# START OF Entries shown

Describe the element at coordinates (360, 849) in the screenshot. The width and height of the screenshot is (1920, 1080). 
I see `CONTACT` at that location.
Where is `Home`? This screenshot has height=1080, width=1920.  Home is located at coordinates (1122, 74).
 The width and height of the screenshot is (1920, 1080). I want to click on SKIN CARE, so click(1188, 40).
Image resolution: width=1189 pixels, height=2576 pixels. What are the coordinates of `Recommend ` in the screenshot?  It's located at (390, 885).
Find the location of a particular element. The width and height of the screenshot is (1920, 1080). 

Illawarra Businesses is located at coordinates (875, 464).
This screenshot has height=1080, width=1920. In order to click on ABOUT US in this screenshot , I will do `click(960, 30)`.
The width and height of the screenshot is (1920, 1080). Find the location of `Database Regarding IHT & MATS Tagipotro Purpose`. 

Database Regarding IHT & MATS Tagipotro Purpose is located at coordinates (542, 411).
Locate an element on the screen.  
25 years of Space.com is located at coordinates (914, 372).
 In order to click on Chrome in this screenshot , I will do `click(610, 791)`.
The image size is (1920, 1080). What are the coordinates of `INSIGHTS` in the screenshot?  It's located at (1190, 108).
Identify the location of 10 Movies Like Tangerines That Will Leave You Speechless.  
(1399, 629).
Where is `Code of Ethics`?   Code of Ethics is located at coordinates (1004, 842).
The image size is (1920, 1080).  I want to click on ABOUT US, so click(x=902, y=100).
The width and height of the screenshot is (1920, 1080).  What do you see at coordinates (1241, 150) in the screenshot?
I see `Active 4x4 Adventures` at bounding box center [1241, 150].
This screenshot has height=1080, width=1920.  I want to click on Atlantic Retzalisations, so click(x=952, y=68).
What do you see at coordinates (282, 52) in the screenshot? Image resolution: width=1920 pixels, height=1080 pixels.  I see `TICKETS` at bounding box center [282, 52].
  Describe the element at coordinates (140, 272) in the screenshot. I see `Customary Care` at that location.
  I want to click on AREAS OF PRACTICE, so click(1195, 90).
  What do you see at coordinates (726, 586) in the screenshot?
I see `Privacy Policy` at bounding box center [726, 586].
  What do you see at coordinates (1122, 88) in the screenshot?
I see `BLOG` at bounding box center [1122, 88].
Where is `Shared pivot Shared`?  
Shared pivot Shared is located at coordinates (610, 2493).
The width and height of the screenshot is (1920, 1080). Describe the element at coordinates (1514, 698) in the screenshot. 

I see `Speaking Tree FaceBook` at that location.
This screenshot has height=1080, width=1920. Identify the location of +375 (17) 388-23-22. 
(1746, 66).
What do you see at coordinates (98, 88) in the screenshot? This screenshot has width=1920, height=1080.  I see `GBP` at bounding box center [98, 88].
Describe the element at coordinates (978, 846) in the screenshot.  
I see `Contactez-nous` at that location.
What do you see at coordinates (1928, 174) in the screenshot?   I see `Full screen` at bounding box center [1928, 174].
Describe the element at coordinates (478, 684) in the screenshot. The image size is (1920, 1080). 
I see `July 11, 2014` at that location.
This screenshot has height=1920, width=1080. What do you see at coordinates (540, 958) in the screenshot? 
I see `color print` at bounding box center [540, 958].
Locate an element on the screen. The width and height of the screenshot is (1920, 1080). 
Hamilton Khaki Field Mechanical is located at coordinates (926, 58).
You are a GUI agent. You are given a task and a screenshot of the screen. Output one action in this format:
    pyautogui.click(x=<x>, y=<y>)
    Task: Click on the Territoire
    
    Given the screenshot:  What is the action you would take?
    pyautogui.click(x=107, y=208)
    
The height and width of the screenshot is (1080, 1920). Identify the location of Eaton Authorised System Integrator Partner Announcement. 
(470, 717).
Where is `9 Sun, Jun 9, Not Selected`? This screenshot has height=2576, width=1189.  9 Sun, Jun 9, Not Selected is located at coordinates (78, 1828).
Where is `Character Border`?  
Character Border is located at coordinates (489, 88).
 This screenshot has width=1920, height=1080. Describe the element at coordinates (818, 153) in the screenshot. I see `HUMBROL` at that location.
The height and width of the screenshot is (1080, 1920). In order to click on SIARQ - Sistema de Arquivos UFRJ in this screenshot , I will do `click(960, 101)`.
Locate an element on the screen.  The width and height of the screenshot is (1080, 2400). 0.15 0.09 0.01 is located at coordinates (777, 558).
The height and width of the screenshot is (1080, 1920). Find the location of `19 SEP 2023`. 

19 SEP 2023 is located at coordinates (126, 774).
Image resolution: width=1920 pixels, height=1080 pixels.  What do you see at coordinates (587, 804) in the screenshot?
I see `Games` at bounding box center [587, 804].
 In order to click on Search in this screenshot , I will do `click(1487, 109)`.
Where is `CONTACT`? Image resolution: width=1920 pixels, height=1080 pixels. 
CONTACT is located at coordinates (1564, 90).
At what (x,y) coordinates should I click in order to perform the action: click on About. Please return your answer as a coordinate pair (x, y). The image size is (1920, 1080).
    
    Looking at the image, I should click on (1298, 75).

# END OF Entries shown

Rewrite every item above so that "Find the location of" becomes "Identify the position of" wherever it appears, changing nothing else.

Describe the element at coordinates (360, 849) in the screenshot. The width and height of the screenshot is (1920, 1080). 
I see `CONTACT` at that location.
Where is `Home`? This screenshot has height=1080, width=1920.  Home is located at coordinates (1122, 74).
 The width and height of the screenshot is (1920, 1080). I want to click on SKIN CARE, so click(1188, 40).
Image resolution: width=1189 pixels, height=2576 pixels. What are the coordinates of `Recommend ` in the screenshot?  It's located at (390, 885).
Identify the position of a particular element. The width and height of the screenshot is (1920, 1080). 

Illawarra Businesses is located at coordinates (875, 464).
This screenshot has height=1080, width=1920. In order to click on ABOUT US in this screenshot , I will do `click(960, 30)`.
The width and height of the screenshot is (1920, 1080). Identify the position of `Database Regarding IHT & MATS Tagipotro Purpose`. 

Database Regarding IHT & MATS Tagipotro Purpose is located at coordinates (542, 411).
Locate an element on the screen.  
25 years of Space.com is located at coordinates (914, 372).
 In order to click on Chrome in this screenshot , I will do `click(610, 791)`.
The image size is (1920, 1080). What are the coordinates of `INSIGHTS` in the screenshot?  It's located at (1190, 108).
Identify the location of 10 Movies Like Tangerines That Will Leave You Speechless.  
(1399, 629).
Where is `Code of Ethics`?   Code of Ethics is located at coordinates (1004, 842).
The image size is (1920, 1080).  I want to click on ABOUT US, so click(x=902, y=100).
The width and height of the screenshot is (1920, 1080).  What do you see at coordinates (1241, 150) in the screenshot?
I see `Active 4x4 Adventures` at bounding box center [1241, 150].
This screenshot has height=1080, width=1920.  I want to click on Atlantic Retzalisations, so click(x=952, y=68).
What do you see at coordinates (282, 52) in the screenshot? Image resolution: width=1920 pixels, height=1080 pixels.  I see `TICKETS` at bounding box center [282, 52].
  Describe the element at coordinates (140, 272) in the screenshot. I see `Customary Care` at that location.
  I want to click on AREAS OF PRACTICE, so click(1195, 90).
  What do you see at coordinates (726, 586) in the screenshot?
I see `Privacy Policy` at bounding box center [726, 586].
  What do you see at coordinates (1122, 88) in the screenshot?
I see `BLOG` at bounding box center [1122, 88].
Where is `Shared pivot Shared`?  
Shared pivot Shared is located at coordinates (610, 2493).
The width and height of the screenshot is (1920, 1080). Describe the element at coordinates (1514, 698) in the screenshot. 

I see `Speaking Tree FaceBook` at that location.
This screenshot has height=1080, width=1920. Identify the location of +375 (17) 388-23-22. 
(1746, 66).
What do you see at coordinates (98, 88) in the screenshot? This screenshot has width=1920, height=1080.  I see `GBP` at bounding box center [98, 88].
Describe the element at coordinates (978, 846) in the screenshot.  
I see `Contactez-nous` at that location.
What do you see at coordinates (1928, 174) in the screenshot?   I see `Full screen` at bounding box center [1928, 174].
Describe the element at coordinates (478, 684) in the screenshot. The image size is (1920, 1080). 
I see `July 11, 2014` at that location.
This screenshot has height=1920, width=1080. What do you see at coordinates (540, 958) in the screenshot? 
I see `color print` at bounding box center [540, 958].
Locate an element on the screen. The width and height of the screenshot is (1920, 1080). 
Hamilton Khaki Field Mechanical is located at coordinates (926, 58).
You are a GUI agent. You are given a task and a screenshot of the screen. Output one action in this format:
    pyautogui.click(x=<x>, y=<y>)
    Task: Click on the Territoire
    
    Given the screenshot:  What is the action you would take?
    pyautogui.click(x=107, y=208)
    
The height and width of the screenshot is (1080, 1920). Identify the location of Eaton Authorised System Integrator Partner Announcement. 
(470, 717).
Where is `9 Sun, Jun 9, Not Selected`? This screenshot has height=2576, width=1189.  9 Sun, Jun 9, Not Selected is located at coordinates (78, 1828).
Where is `Character Border`?  
Character Border is located at coordinates (489, 88).
 This screenshot has width=1920, height=1080. Describe the element at coordinates (818, 153) in the screenshot. I see `HUMBROL` at that location.
The height and width of the screenshot is (1080, 1920). In order to click on SIARQ - Sistema de Arquivos UFRJ in this screenshot , I will do `click(960, 101)`.
Locate an element on the screen.  The width and height of the screenshot is (1080, 2400). 0.15 0.09 0.01 is located at coordinates (777, 558).
The height and width of the screenshot is (1080, 1920). Identify the position of `19 SEP 2023`. 

19 SEP 2023 is located at coordinates (126, 774).
Image resolution: width=1920 pixels, height=1080 pixels.  What do you see at coordinates (587, 804) in the screenshot?
I see `Games` at bounding box center [587, 804].
 In order to click on Search in this screenshot , I will do `click(1487, 109)`.
Where is `CONTACT`? Image resolution: width=1920 pixels, height=1080 pixels. 
CONTACT is located at coordinates (1564, 90).
At what (x,y) coordinates should I click in order to perform the action: click on About. Please return your answer as a coordinate pair (x, y). The image size is (1920, 1080).
    
    Looking at the image, I should click on (1298, 75).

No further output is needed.